Ed Kuepper chronology
| This is the Magic Mile (2005) | Jean Lee and the Yellow Dog (2007) | Second Winter (2012) |

= Jean Lee and the Yellow Dog =

Jean Lee and the Yellow Dog is an album by Australian guitarist and songwriter Ed Kuepper recorded in 2007 and released on the Hot label. Described as a loose concept album based around Jean Lee, the last female hanged in Australia, the album was released in a single CD and as a double CD limited edition with outtakes and demo recordings. It was Kuepper's first album in seven years.

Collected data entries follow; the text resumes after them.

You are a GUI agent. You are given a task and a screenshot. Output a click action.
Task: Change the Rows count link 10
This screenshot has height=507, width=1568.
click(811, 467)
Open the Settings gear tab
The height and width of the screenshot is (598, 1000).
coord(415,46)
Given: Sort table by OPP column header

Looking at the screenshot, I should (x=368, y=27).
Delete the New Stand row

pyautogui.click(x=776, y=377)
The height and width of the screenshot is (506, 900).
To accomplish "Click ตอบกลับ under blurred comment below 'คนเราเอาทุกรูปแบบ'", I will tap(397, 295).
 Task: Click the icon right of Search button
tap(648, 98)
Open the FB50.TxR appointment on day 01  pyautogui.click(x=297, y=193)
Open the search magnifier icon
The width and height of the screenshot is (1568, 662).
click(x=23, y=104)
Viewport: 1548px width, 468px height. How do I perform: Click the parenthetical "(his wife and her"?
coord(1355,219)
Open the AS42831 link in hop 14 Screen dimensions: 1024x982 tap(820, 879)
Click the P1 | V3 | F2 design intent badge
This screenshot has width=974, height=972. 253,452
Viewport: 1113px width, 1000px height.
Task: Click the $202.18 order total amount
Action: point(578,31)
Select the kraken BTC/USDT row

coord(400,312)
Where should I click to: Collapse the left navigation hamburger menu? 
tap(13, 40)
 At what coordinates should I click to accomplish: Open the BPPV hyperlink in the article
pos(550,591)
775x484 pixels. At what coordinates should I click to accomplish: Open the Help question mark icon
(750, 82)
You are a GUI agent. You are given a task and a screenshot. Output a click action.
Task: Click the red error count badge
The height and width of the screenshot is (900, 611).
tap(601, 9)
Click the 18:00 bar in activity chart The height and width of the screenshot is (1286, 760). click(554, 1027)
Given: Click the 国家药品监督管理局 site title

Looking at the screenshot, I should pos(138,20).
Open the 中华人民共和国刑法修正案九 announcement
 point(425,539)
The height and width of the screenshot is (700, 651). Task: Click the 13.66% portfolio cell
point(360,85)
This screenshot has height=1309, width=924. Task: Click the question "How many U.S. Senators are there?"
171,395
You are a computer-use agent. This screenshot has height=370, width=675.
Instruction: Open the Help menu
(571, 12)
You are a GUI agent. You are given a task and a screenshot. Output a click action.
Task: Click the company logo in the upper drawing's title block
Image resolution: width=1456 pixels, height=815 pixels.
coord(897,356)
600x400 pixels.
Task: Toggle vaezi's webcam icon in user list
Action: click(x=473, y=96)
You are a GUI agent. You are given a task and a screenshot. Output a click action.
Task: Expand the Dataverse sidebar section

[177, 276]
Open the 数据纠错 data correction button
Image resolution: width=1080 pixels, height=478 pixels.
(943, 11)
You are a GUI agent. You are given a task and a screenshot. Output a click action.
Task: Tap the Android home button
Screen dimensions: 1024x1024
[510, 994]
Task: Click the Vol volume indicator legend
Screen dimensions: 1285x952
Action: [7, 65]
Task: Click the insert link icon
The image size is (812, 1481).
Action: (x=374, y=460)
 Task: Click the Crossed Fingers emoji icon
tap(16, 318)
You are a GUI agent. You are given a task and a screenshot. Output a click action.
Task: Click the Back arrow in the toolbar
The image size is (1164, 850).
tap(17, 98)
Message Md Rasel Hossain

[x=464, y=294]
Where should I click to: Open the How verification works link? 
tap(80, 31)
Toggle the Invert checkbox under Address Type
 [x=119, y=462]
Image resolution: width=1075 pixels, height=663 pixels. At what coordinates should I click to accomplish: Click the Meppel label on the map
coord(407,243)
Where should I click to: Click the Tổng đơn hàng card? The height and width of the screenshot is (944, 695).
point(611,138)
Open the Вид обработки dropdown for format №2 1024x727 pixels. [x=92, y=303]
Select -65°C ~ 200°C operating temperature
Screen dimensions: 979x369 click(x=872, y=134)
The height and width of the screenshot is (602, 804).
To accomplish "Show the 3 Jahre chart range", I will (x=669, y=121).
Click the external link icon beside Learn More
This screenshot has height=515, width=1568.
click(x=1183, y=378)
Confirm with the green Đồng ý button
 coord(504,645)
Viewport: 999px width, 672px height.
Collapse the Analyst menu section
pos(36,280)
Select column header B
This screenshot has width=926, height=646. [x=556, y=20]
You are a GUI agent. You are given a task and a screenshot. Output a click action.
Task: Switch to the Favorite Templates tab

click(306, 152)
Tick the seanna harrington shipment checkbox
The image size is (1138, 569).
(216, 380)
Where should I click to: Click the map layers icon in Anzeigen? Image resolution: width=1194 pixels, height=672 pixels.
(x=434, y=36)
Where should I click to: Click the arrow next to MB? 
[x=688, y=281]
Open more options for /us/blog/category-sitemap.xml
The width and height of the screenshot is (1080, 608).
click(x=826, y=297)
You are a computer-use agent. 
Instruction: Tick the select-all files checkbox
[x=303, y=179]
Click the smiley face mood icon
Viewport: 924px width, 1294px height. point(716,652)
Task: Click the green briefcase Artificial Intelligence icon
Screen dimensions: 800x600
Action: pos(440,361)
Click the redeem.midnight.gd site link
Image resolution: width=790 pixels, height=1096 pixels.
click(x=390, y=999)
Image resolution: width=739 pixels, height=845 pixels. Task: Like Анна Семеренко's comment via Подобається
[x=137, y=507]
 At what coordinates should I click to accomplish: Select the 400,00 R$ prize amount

The album was co-written by Kuepper's wife Judi Dransfield and featured Laughing Clowns drummer Jeffrey Wegener and bassist Peter Oxley, formerly of the Sunnyboys, as well as former Saints singer Chris Bailey. It included a cover version of the Go-Betweens' "Finding You", which Kuepper included as a tribute to its writer, Grant McLennan, who died in 2006. The song was recorded at Kuepper's home studio. "I went off to pick up my son from school and when I came back he'd done it," Dransfield said. "I had to convince him not to do anything to it."

Professional ratings
Review scores
| Source | Rating |
| AllMusic | Star |
| Sunday Herald Sun | Star Half star |

==Background==
Kuepper told The Age the Jean Lee album ended a years-long creative drought. "I went through a sort of personal situation where I guess I just couldn't write, and didn't want to write, and just felt ambivalent about even playing music." He came across a book about Jean Lee—a prostitute and petty criminal who was hanged in 1951 with two male accomplices for murdering a bookmaker, William "Pop" Kent, in Melbourne two years earlier—and said he was "blown away" by the fact that she had gone to the gallows. "When I read it I immediately thought of it as a musical-theatrical presentation." He said he and wife Judi Dransfield immediately began writing—"and it took on a life of its own."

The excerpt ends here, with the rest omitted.